● GOAL OF THE EXERCISE
Exactly reproduce the lines from the one containing "Screen dimensions: 786x522" through the last line of the data, both ends included, leaving out pictures.
=======
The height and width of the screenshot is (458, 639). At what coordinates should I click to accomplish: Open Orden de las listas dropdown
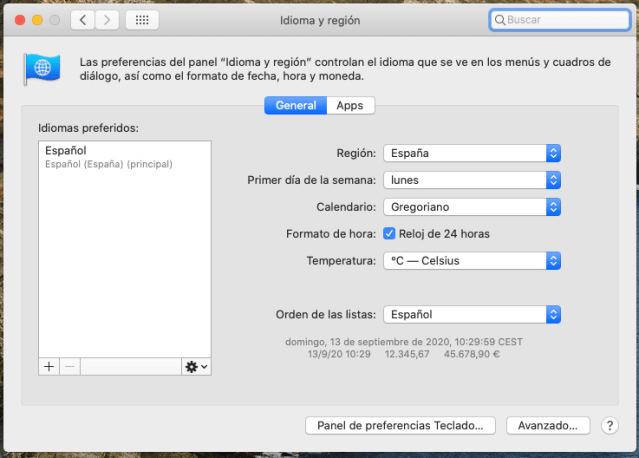tap(472, 314)
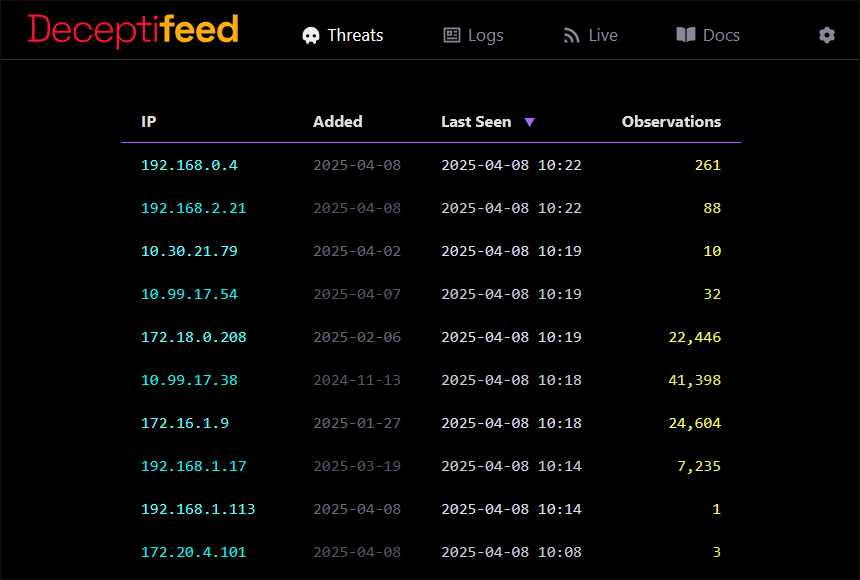
Task: Open threat IP 192.168.0.4
Action: pyautogui.click(x=189, y=165)
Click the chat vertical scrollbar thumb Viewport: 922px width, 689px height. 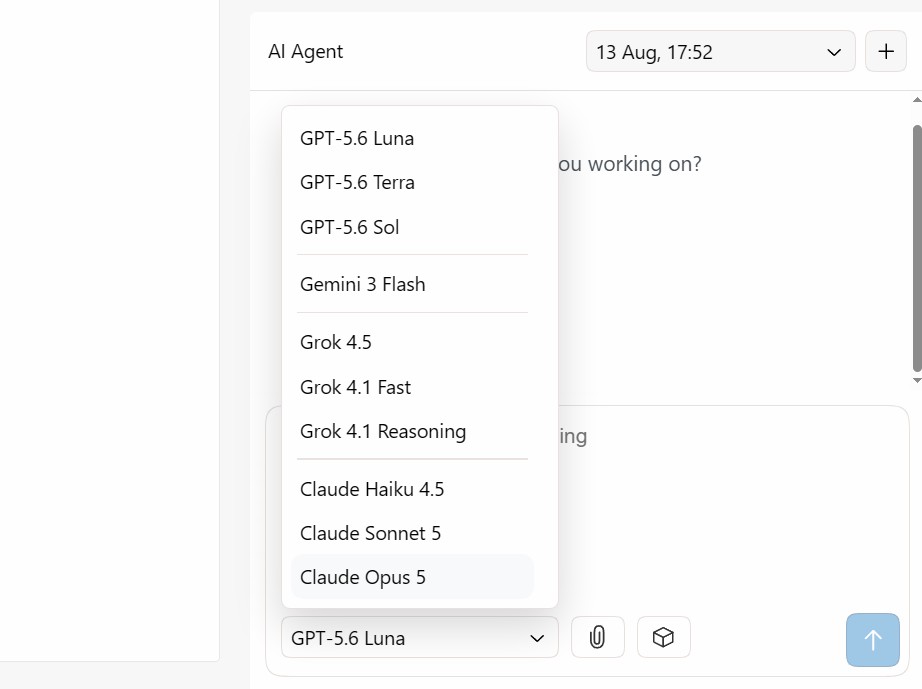tap(917, 248)
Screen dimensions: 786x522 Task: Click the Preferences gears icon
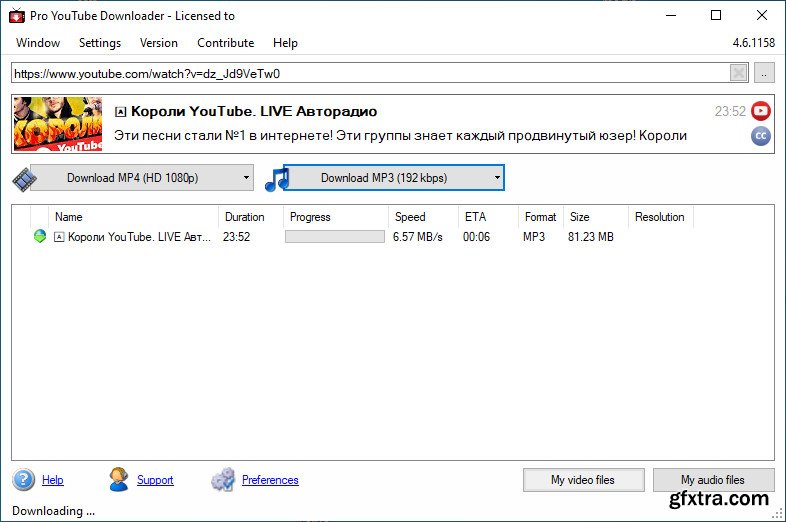coord(223,480)

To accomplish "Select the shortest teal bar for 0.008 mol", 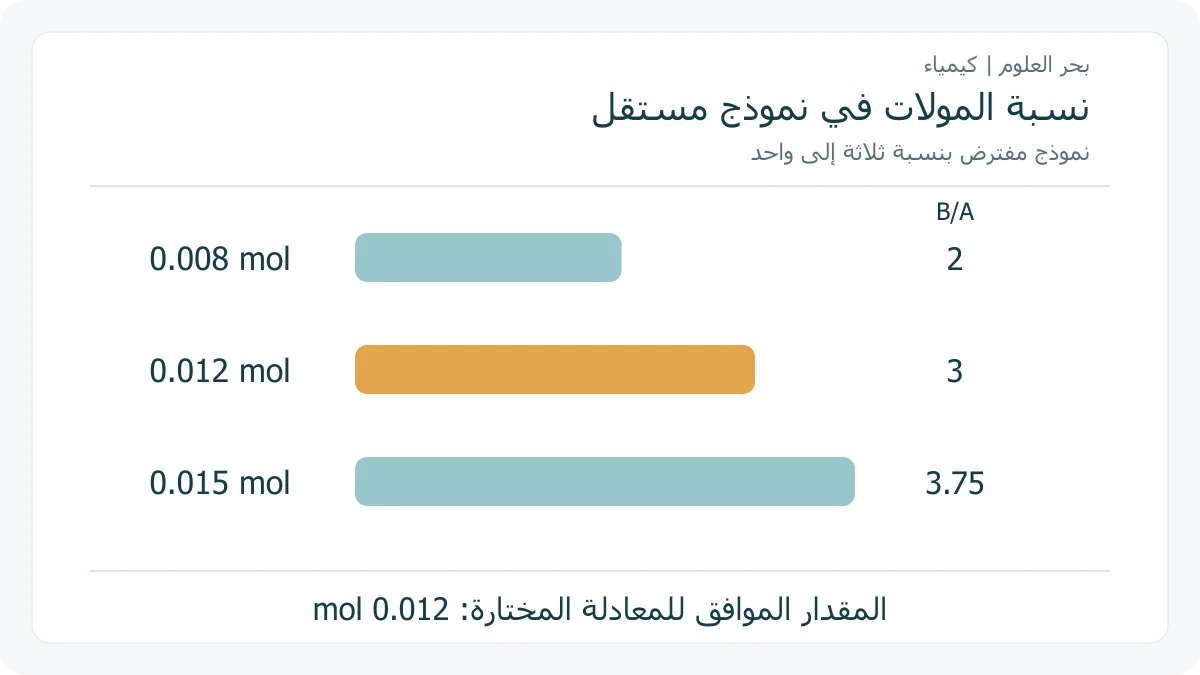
=======
● YOUR RESPONSE
Screen dimensions: 786x522 Task: Click the Preferences gears icon
coord(223,480)

To accomplish "Select the shortest teal bar for 0.008 mol", 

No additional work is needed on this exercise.